___ DATA UNDER STUDY ___

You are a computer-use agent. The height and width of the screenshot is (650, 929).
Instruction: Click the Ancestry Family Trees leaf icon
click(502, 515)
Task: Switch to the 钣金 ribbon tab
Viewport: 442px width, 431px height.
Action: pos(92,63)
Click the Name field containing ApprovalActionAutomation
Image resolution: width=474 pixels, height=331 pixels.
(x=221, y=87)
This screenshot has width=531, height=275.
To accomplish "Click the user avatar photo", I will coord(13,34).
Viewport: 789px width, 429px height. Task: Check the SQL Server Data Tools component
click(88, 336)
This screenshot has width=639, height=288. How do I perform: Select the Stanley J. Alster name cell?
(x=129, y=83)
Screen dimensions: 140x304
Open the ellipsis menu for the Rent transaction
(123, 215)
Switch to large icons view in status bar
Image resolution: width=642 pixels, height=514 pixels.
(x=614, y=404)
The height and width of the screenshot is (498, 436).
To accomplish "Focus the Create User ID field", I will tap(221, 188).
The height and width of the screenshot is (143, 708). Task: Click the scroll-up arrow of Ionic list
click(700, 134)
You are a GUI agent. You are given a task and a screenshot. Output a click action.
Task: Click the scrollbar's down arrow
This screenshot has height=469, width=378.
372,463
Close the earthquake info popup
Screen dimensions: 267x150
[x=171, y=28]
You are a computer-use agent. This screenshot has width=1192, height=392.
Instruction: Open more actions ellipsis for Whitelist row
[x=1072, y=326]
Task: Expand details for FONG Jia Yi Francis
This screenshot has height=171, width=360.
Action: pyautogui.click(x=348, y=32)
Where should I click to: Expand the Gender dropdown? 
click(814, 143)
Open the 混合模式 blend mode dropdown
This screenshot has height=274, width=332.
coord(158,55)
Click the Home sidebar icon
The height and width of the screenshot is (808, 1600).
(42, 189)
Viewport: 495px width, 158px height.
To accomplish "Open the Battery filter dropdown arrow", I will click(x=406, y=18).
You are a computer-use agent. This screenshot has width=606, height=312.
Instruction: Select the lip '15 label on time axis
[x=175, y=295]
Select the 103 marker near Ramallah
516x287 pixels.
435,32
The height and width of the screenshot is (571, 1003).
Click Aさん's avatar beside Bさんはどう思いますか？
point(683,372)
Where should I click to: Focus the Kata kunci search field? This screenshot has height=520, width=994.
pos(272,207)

___

WHAT YOU WILL DO: Give back exactly the lines above, from the line containing "You are a GUI" through the line containing "Task: Expand details for FONG Jia Yi Francis", with both end lines and nothing more.

WRITTEN ANSWER:
You are a GUI agent. You are given a task and a screenshot. Output a click action.
Task: Click the scrollbar's down arrow
This screenshot has height=469, width=378.
372,463
Close the earthquake info popup
Screen dimensions: 267x150
[x=171, y=28]
You are a computer-use agent. This screenshot has width=1192, height=392.
Instruction: Open more actions ellipsis for Whitelist row
[x=1072, y=326]
Task: Expand details for FONG Jia Yi Francis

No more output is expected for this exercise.